### Source passage:
** begin **

Mulholland's Case

217 Pa. 631 | Pa. | 1907

Opinion by

Mr. Justice Potter,

On November 2, 1906, William Mulholland filed a petition in the court of common pleas No. 2, for the county of Philadelphia, in which he averred that he was a qualified naturalized voter of the twentieth division, nineteenth ward, of the city of Philadelphia; that he had in his possession naturalization papers, but had mislaid them and did not find them in time to present them to the board of registrars; that on October 19, 1906, he appeared in person before the commissioners of registration and produced all proofs of his qualifications as an elector, including a certified copy of his naturalization papers, but they refused to register him as a qualified elector of his division, assigning as their reason that he should have produced naturalization papers on one of the three registering days. He prayed the court to grant him an appeal from the decision of the commissioners, and to make such order as* they might deem just and right under the circumstances. The court allowed the appeal and on November 21, 1906, indorsed on the petition; “ Name to be added,” evidently meaning to order that the name of the petitioner should be added to the registry list.

By certiorari, the board of registration commissioners for the city of Philadelphia have brought the record before us for review. As to our jurisdiction in the matter, it is settled that “ the judicial authority of this court extends to the review and correction of all proceedings of all inferior courts, except where such review is expressly excluded by statute, in accordance with the constitution:” Gosline v. Place, 32 Pa. 520. After considering the prior decisions, Justice Woodward said in Chase v. Miller, 41 Pa. 403, “ Such, then, in general, is the jurisdiction of this court, to correct all manner of errors of inferior judicial tribunals; and that is not to be taken away, except by express terms or irresistible implication.”

** end **

### Short exercise 1:
List every full calendar date given in the Mulholland's Case opinion.
### Short exercise 2:
Continue the Mulholland's Case opinion from its last sentence.

### Provided records:
** begin **

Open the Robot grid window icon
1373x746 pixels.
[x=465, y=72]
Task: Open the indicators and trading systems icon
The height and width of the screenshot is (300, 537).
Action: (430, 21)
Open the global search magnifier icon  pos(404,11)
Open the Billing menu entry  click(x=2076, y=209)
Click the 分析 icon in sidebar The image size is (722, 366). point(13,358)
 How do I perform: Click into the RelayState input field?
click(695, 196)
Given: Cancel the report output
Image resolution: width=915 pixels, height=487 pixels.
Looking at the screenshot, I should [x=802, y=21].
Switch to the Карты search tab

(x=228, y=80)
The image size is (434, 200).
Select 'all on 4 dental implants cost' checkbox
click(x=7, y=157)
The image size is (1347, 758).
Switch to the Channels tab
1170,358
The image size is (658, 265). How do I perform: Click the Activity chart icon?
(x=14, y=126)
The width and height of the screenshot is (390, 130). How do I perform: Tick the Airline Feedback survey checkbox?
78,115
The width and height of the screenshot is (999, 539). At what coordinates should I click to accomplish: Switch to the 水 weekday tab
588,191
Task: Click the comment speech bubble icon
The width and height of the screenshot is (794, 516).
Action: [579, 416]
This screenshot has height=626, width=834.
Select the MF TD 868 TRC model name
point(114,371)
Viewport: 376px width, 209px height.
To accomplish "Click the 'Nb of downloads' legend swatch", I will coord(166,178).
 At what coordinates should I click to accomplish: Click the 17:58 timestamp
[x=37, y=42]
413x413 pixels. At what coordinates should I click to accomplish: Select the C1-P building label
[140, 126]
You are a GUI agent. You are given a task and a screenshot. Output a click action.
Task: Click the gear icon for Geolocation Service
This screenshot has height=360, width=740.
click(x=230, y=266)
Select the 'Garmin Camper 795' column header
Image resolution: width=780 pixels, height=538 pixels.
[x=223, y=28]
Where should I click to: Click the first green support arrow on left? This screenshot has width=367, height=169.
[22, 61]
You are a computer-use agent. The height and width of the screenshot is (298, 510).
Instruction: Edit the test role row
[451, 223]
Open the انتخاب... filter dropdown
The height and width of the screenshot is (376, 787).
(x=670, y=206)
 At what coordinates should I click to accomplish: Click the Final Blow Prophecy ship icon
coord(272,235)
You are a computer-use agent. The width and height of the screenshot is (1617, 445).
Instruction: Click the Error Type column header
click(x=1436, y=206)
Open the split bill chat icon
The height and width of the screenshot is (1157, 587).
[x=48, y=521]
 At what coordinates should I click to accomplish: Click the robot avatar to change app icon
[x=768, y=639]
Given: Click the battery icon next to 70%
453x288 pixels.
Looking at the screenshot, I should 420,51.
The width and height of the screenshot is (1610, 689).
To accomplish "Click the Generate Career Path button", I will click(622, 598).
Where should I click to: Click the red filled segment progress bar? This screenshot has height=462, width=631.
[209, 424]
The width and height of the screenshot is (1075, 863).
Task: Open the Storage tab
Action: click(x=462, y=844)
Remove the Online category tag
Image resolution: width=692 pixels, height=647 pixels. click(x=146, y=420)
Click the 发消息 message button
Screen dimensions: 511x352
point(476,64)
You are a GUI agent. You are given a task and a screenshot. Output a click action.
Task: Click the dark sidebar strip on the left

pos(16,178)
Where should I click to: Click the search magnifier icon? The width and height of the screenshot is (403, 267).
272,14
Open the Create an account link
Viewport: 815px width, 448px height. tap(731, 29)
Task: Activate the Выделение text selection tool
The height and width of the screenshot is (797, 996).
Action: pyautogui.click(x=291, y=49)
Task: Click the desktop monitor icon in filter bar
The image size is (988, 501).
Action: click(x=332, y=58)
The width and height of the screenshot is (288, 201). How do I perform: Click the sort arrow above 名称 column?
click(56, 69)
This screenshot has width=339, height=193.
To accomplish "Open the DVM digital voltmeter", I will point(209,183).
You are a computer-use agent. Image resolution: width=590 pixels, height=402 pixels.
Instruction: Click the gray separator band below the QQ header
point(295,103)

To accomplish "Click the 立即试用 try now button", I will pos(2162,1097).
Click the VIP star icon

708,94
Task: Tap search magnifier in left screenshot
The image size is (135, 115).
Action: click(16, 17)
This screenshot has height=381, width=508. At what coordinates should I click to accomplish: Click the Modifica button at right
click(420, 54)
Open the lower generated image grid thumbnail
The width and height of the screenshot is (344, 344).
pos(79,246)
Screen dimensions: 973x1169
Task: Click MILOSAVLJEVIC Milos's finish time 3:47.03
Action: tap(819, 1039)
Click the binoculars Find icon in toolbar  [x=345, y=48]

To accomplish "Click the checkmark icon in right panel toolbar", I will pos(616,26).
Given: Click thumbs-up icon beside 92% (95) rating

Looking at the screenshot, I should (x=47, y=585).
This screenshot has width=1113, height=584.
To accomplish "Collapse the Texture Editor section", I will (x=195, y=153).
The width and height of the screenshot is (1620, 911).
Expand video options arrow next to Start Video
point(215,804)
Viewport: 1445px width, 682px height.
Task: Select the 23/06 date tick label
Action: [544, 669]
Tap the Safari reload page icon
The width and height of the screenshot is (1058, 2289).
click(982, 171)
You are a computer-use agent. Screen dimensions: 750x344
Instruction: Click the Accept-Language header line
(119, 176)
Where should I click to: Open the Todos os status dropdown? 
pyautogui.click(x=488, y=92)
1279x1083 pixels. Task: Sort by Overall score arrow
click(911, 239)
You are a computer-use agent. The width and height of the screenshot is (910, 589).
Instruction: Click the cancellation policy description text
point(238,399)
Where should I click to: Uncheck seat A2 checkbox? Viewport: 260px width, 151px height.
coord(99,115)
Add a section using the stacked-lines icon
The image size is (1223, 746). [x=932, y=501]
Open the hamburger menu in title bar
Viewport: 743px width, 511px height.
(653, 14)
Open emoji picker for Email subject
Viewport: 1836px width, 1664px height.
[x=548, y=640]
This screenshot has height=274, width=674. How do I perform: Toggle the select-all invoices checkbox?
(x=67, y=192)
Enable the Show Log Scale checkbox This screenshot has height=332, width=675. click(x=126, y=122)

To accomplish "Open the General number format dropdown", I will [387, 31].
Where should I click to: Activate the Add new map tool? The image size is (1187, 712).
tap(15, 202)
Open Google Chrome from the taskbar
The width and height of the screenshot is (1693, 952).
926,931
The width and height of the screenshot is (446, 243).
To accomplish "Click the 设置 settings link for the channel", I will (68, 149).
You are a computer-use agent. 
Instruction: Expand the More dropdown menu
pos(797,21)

** end **

### Exercise answer 1:
November 2, 1906
October 19, 1906
November 21, 1906

### Exercise answer 2:
In a recent case, also arising under the election laws, Chief Justice Mitchell said: “The case having been brought to this court by certiorari, the first question is our jurisdiction. The proceeding being entirely statutory and without appeal, we cannot review the findings of fact or the merits of the case, but under the general supervisory powers of the court on certiorari we are entitled to inspect the whole record with *633regard to the regularity and propriety of the proceedings to ascertain whether the court below exceeded its jurisdiction or its proper legal discretion: ” Independence Party Nomination, 208 Pa. 108.

Turning to the law governing the present case, we find that the Act of February 17, 1906, P. L. 49, entitled “ An act to provide for the general registration of electors in cities of the first and second classes of this commonwealth, to make such registration a condition of the right to vote in such cities, and to provide penalties for the violation of its provisions,” provides (sec. 3) for the appointment for each of said cities of a board of registration commissioners, consisting of four members, who shall (sec. 5) each year appoint four registrars for each election district of the city. The registrars of each division are required (sec. 6) to meet at the polling place thereof on the ninth Tuesday, seventh Tuesday and fourth Saturday preceding the November election and the fourth Saturday preceding every municipal election, and remain in open session from 7 a. m. to 10 p. m. of each registration day, to receive applications from persons claiming to be entitled to be registered as voters. Every person claiming the right to vote is required (sec. 7) to appear before the registrars in the district in which he lives prior to every general election, and make answer to certain prescribed questions. All persons claiming the right to vote by reason of naturalization must (sec. 9) produce the proper naturalization papers, or a certified copy thereof, before they shall be registered. No person may be registered (sec. 8) unless at least three of the registrars determine that he possesses or will possess before the next ensuing election the qualifications of an elector as provided in the constitution and laws of this commonwealth, and only such persons (sec. 17) as shall be registered are permitted to vote at any general, special or municipal election.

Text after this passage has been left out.